No amount of reading, lectures or news coverage could have prepared be
for the bitter reality. Knowing is not the same as understanding. It
took just eight days of seeing and listening to begin to understand the
catastrophe that Palestine has suffered and that its people continue to
endure. It only took a few days to understand the profoundly racist
narrative and the blatant system of apartheid perpetrated by Israel. I
came to despise the ever present Wall, the most obvious symbol of
segregation. Even more insidious however is the strategic, systemic and
institutionalised discrimination exercised against Palestinians in all
spheres of their life - economic, political, legal, social and communal.
I could only conclude that Israel intentionally creates unliveable
conditions, violates human rights and overtly supports the illegal
settlement of Israelis on Palestinian land so that Palestinians will
give up and leave. As a taxi driver in Tel Aviv boasted "by the time you
return we would have got rid of every single Arab from our country."
Most distressing of all, understanding came from listening to the
stories of people who have experienced and continue to live with
unimaginable injustices and indignities. Seared in my memory is a house
in East Jerusalem where we sat under a loquat tree with a grandfather
and his granddaughter. The house is his but the family now lives in a
small flat behind the house. He quietly recounted the day, six years
ago, when five Israeli men forced his family, at gunpoint, from their
house. When he resisted, the Israeli army arrived. His 91 year old
mother was badly beaten, as was he. A large wooden board, emblazoned
with a Star of David, now stands at the entrance to his house. Court
case after court case has been unsuccessful .As we received his generous
hospitality, I understood that there are no controls and no
repercussions for Israelis stealing houses that do not belong to them.
Furthermore that this stealing is openly assisted by the Israeli army
and state.
Understanding came from seeing, with my own eyes, the harassment and
arrest of Palestinian teenagers for no reason other than to demonstrate
naked Israeli power. At the majestic Damascus Gate I watched as Israeli
soldiers descended from the grim watchtowers, a blight on this
magnificent ancient entry to Jerusalem, swooped on some teenagers and at
gunpoint took them away. These boys were sitting near us on the steps,
eating dinner. In that most heart rending of cities, Hebron, I again
watched helplessly as Israeli soldiers grabbed a teenage boy, threw him
harshly against a wall and roughly searched him. I knew that this is a
daily occurrence all over occupied Palestine, repeated many times over.
But the full horror has to be seen to be understood and believed.
The vibrancy of Bethlehem, Nablus, Ramallah and Jericho with their
exquisite old cities, bustling souqs and welcoming people was a
delightful surprise. My spirits plummeted however when confronted with
the disturbing realities of the Aida and Balata Refugee Camps where
generations of Palestinians have spent their lives. More than anything
in those eight days, the Refugee Camps brought into clear focus the
inherent immorality and hardship of occupation. This brief but intensely
personal experience also helped me to understand the resilience and
passion of a people who are living under the cruellest of circumstances.

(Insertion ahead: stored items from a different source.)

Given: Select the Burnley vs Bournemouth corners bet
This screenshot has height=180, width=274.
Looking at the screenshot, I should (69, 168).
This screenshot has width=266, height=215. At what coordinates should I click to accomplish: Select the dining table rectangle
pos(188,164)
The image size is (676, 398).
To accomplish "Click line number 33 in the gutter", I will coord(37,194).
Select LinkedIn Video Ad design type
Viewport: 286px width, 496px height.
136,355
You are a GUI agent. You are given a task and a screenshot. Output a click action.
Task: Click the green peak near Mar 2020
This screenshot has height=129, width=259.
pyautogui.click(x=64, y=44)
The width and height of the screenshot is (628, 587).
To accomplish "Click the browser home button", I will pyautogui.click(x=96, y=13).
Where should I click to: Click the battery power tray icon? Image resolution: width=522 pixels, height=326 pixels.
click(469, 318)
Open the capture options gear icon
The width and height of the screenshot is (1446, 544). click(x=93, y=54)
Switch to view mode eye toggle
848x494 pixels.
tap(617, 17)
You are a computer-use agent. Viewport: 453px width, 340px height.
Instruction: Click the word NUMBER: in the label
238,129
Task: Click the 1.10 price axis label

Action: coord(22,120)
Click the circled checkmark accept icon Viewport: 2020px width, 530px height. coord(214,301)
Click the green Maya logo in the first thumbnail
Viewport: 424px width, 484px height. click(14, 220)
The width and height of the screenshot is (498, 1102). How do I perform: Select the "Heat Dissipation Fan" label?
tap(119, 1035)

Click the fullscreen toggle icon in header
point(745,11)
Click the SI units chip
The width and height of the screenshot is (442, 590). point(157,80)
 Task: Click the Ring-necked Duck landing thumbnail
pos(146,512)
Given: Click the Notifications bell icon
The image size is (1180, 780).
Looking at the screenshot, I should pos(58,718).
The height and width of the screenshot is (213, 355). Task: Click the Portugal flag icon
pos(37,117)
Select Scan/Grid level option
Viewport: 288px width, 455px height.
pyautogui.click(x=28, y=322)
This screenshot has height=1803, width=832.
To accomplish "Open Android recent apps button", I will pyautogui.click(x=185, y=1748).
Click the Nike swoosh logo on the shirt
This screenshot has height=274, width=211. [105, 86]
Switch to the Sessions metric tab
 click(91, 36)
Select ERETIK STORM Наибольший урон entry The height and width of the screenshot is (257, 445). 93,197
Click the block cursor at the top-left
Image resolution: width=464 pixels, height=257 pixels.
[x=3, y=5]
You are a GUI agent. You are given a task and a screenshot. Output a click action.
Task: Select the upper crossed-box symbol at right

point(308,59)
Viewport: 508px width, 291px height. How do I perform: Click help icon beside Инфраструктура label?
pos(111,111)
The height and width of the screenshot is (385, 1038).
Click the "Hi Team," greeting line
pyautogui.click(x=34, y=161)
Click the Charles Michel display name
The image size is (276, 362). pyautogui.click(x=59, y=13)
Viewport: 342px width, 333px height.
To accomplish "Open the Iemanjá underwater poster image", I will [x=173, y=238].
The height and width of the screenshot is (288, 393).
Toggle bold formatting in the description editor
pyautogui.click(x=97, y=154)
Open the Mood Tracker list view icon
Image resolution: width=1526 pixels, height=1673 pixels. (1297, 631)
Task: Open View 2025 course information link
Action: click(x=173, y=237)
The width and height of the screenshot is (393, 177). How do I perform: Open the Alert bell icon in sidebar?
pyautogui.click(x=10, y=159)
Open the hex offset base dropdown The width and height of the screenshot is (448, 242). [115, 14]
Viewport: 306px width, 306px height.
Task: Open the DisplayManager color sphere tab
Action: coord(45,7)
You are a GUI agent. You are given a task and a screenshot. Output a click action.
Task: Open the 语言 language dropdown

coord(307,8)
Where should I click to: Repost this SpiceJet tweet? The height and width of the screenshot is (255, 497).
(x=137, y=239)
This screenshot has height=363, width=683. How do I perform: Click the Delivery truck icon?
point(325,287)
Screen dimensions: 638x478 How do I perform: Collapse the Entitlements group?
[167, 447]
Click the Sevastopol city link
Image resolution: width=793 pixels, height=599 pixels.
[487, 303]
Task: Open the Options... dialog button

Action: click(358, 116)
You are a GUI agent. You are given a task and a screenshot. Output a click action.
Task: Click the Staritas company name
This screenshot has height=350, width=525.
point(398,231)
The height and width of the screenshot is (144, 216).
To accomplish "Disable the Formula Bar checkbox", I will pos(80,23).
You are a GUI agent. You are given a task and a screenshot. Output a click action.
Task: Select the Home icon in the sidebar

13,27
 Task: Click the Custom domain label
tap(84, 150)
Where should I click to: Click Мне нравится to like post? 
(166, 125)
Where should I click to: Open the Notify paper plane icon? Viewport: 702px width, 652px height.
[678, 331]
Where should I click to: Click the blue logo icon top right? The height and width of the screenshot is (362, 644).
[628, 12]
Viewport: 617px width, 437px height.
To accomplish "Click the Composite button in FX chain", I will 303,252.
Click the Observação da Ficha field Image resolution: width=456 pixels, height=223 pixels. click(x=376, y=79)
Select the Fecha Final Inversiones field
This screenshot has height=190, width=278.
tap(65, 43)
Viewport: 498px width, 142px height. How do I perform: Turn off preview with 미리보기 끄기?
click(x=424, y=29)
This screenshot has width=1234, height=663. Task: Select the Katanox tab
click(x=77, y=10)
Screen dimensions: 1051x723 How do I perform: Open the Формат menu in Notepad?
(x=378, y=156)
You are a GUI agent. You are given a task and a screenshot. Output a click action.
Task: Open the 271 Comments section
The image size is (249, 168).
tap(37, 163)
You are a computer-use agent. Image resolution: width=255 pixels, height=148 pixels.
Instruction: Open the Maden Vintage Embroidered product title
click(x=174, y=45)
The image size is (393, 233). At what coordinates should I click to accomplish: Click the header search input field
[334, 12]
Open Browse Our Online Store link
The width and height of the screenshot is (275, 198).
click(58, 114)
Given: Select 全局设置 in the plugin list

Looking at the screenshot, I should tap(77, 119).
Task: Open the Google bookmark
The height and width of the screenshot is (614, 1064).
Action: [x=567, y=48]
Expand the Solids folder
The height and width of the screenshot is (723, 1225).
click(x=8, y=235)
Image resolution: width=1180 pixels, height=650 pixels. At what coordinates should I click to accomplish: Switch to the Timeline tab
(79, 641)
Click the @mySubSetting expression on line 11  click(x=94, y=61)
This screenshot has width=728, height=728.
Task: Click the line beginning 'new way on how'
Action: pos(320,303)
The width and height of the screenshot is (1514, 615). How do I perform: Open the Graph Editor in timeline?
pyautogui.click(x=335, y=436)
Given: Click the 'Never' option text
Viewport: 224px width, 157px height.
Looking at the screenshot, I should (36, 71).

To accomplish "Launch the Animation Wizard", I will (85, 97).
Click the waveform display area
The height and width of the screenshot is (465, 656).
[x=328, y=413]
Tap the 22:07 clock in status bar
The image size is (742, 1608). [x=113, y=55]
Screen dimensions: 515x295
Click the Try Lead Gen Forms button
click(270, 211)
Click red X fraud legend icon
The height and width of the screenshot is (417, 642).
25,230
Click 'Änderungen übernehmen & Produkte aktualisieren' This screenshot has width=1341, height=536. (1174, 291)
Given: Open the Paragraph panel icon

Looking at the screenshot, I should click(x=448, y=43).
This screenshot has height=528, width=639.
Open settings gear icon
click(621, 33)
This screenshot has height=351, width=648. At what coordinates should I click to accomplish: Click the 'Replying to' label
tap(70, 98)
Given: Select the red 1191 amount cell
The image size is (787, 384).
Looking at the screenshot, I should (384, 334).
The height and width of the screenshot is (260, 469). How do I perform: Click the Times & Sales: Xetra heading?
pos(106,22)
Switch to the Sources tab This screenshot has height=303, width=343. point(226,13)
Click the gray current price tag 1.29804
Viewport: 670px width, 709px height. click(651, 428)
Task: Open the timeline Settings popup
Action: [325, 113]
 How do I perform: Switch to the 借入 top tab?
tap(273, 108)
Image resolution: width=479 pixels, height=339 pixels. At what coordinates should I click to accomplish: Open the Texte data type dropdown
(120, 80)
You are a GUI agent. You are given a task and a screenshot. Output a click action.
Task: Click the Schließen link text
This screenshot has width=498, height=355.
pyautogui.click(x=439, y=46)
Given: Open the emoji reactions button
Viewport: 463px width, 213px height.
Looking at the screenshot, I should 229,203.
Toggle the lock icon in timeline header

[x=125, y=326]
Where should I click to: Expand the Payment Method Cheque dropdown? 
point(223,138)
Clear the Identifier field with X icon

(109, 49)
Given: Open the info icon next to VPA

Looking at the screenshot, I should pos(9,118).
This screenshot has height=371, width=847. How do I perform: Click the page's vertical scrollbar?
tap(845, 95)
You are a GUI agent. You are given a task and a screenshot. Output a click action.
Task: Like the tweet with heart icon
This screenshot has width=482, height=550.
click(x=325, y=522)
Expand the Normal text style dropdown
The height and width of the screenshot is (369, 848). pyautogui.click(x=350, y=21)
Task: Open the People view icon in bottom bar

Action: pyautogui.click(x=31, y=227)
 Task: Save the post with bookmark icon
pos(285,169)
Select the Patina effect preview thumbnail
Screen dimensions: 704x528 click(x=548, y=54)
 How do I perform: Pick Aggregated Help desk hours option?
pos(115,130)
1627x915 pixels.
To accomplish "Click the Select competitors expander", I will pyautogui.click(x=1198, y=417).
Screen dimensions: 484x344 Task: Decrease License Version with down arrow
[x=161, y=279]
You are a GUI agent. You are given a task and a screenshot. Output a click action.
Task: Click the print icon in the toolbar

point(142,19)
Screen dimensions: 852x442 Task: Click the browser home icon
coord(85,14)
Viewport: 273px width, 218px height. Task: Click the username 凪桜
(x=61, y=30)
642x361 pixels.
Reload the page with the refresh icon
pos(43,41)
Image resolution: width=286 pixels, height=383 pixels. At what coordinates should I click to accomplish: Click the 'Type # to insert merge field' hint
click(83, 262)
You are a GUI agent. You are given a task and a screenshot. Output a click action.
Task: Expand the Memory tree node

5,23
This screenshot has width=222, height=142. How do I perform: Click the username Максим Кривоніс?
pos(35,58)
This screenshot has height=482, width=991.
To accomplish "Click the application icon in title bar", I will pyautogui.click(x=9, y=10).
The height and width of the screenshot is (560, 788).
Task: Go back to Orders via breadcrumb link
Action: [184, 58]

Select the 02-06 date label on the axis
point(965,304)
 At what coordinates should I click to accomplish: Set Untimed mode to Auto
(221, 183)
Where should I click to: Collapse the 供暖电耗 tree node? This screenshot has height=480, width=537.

Faced with the section of the apartheid Wall that runs through Aida, I
was moved by the messages of defiance and hope and the more recent
cultural and creative forms of resistance practiced in Aida.
Most poignant of all is the giant Key Of Return at the entrance to Aida ,
proudly declaring the right of return of refugees and their descendants
to their homes. My own ceramic Key Of Return hangs proudly in my
kitchen , a daily reminder of this vision and aspiration.